Key words: PNEC, quality standards, extrapolation, assessment factor
Introduction
The key question in environmental risk assessment is whether environmental exposure to chemicals leads to unacceptable risks for human and ecosystem health. This is done by comparing the measured or predicted concentrations in water, soil, sediment, or air, with a reference level. Reference levels represent a dose (intake rate) or concentration in water, soil, sediment or air below which unacceptable effects are not expected. The definition of 'no unacceptable effects' may differ between regulatory frameworks, depending on the protection goal. The focus of this section is the derivation of reference levels for aquatic ecosystems as well as for predators feeding on exposed aquatic species (secondary poisoning), but the derivation of reference values for other environmental compartments follows the same principles.
Terminology and concepts
Various technical terms are in use as reference values, e.g. the Predicted No Effect Concentration (PNEC) for ecosystems or the Acceptable Daily Intake (ADI) for humans (Section on Human toxicology). The term "reference level" is a broad and generic term, which can be used independently of the regulatory context or protection goal. In contrast, the term "quality standard" is associated with some kind of legal status, e.g., inclusion in environmental legislation like the Water Framework Directive (WFD). Other terms exist, such as the terms 'guideline value' or 'screening level' which are used in different countries to indicate triggers for further action. While the scientific basis of these reference values may be similar, their implementation and the consequences of exceedance are not. It is therefore very important to clearly define the context of the derivation and the terminology used when deriving and publishing reference levels.
PNEC
A frequently used reference level for ecosystem protection is the Predicted No Effect Concentration (PNEC). The PNEC is the concentration below which adverse effects on the ecosystem are not expected to occur. PNECs are derived per compartment and apply to the organisms that are directly exposed. In addition, for chemicals that accumulate in prey, PNECs for secondary poisoning of predatory birds and mammals are derived. The PNEC for direct ecotoxicity is usually based on results from single species laboratory toxicity tests. In some case, data from field studies or mesocosms may be included.

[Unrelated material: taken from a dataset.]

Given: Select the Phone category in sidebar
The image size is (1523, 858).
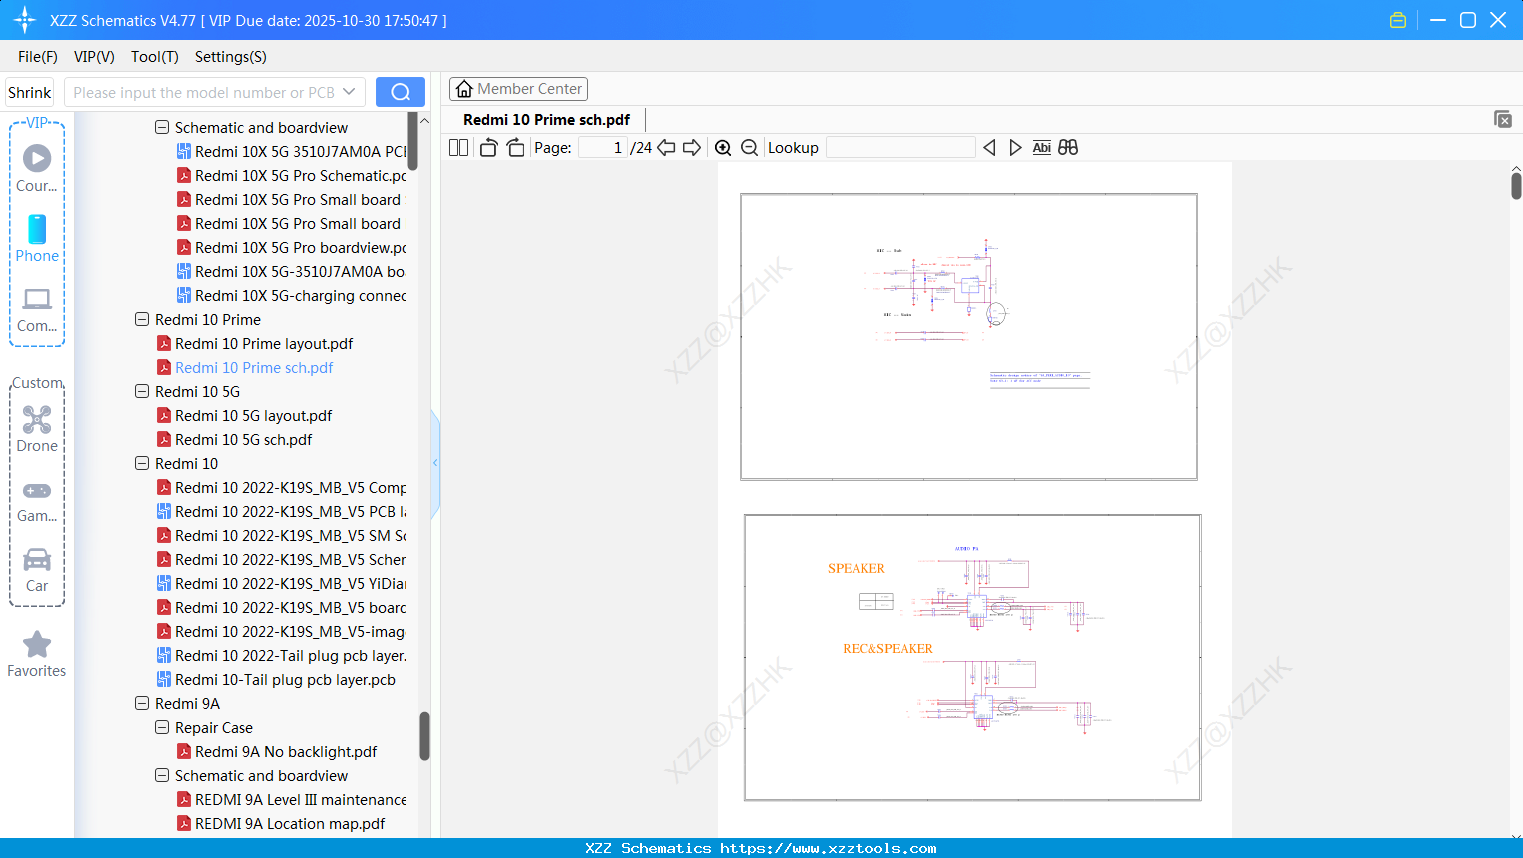Looking at the screenshot, I should point(37,238).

A basic PNEC derivation for the aquatic compartment is based on data from single species tests with algae, water fleas and fish. Effects on the level of a complex ecosystem are not fully represented by effects on isolated individuals or populations in a laboratory set-up. However, data from laboratory tests can be used to extrapolate to the ecosystem level if it is assumed that protection of ecosystem structure ensures protection of ecosystem functioning, and that effects on ecosystem structure can be predicted from species sensitivity.

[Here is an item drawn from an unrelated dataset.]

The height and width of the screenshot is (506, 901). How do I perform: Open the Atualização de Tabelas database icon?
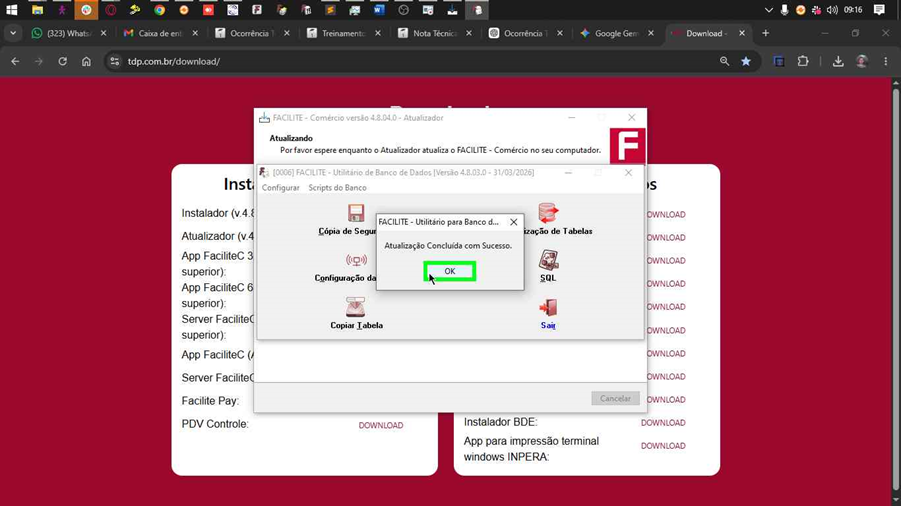[x=548, y=213]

Accounting for Extrapolation Uncertainty: Assessment Factor (AF) Approach
To account for the uncertainty in the extrapolation from single species laboratory tests to effects on real life ecosystems, the lowest available test result is divided by an assessment factor (AF). In establishing the size of the AF, a number of uncertainties must be addressed to extrapolate from single-species laboratory data to a multi-species ecosystem under field conditions. These uncertainties relate to intra- and inter-laboratory variation in toxicity data, variation within and between species (biological variance), test duration and differences between the controlled laboratory set-up and the variable field situation. The value of the AF depends on the number of studies, the diversity of species for which data are available, the type and duration of the experiments, and the purpose of the reference level. Different AFs are needed for reference levels for e.g. intermittent release, short-term concentration peaks or long-term (chronic) exposure. In particular, reference levels for intermittent release and short-term exposure may be derived on the basis of acute studies, but short-term tests are less predictive for a reference level for long-term exposure and larger AFs are needed to cover this. Table 1 shows the generic AF scheme that is used to derive PNECs for long-term exposure of freshwater organisms in the context of European regulatory framework for industrial chemicals (REACH; see Section on REACH environment). This scheme is also applied for the authorisation of biocidal products, pharmaceuticals and for derivation of long-term water quality standards for freshwater under the EU Water Framework Directive. Further details on the application of this scheme, e.g., how to compare acute and chronic data and how to deal with irregular datasets, are presented in guidance documents (see suggested reading: EC, 2018; ECHA, 2008). Similar schemes exist for marine waters, sediment, and soil. However, for the latter two environmental compartments often too little experimental information is available and risk limits have to be calculated by extrapolation from aquatic data using the Equilibrium Partitioning concept. The derivation of Regulatory Acceptable Concentrations (RAC) for plant protection products (PPPs) is also based on the extrapolation of laboratory data, but follows a different approach focussing on generating data for specific taxonomic groups, taking account of the mode of action of the PPP (see suggested reading: EFSA, 2013).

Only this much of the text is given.